> [What the task asks]
In the listing below, find the line containing "Sindre Aasheim-Norås (884, 751)" and the line containing "Laila Merete Nordli (874, 1174)". Repeat exactly those two lines and every line between them, nothing more.

=== Information shown ===

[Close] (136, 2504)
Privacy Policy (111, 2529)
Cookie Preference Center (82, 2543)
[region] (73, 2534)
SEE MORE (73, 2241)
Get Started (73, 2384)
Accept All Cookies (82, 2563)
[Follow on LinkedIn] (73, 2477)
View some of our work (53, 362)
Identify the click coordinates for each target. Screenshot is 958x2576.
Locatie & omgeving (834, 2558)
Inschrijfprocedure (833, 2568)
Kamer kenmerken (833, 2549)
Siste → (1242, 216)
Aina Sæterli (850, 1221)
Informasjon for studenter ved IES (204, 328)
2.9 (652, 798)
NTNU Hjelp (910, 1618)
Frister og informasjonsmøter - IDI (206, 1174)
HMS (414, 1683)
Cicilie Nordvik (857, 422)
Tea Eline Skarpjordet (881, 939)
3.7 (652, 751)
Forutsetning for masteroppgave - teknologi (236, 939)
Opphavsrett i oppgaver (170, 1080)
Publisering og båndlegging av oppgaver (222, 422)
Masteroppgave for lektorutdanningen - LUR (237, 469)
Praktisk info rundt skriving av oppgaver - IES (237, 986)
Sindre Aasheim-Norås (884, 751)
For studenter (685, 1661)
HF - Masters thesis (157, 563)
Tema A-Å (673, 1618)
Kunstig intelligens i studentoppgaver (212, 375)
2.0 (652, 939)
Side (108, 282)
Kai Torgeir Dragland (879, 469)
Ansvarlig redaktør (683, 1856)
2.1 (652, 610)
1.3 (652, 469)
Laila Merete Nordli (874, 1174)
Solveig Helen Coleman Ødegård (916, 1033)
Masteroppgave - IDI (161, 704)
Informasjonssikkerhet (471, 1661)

===

> [Answer space]
Sindre Aasheim-Norås (884, 751)
For studenter (685, 1661)
HF - Masters thesis (157, 563)
Tema A-Å (673, 1618)
Kunstig intelligens i studentoppgaver (212, 375)
2.0 (652, 939)
Side (108, 282)
Kai Torgeir Dragland (879, 469)
Ansvarlig redaktør (683, 1856)
2.1 (652, 610)
1.3 (652, 469)
Laila Merete Nordli (874, 1174)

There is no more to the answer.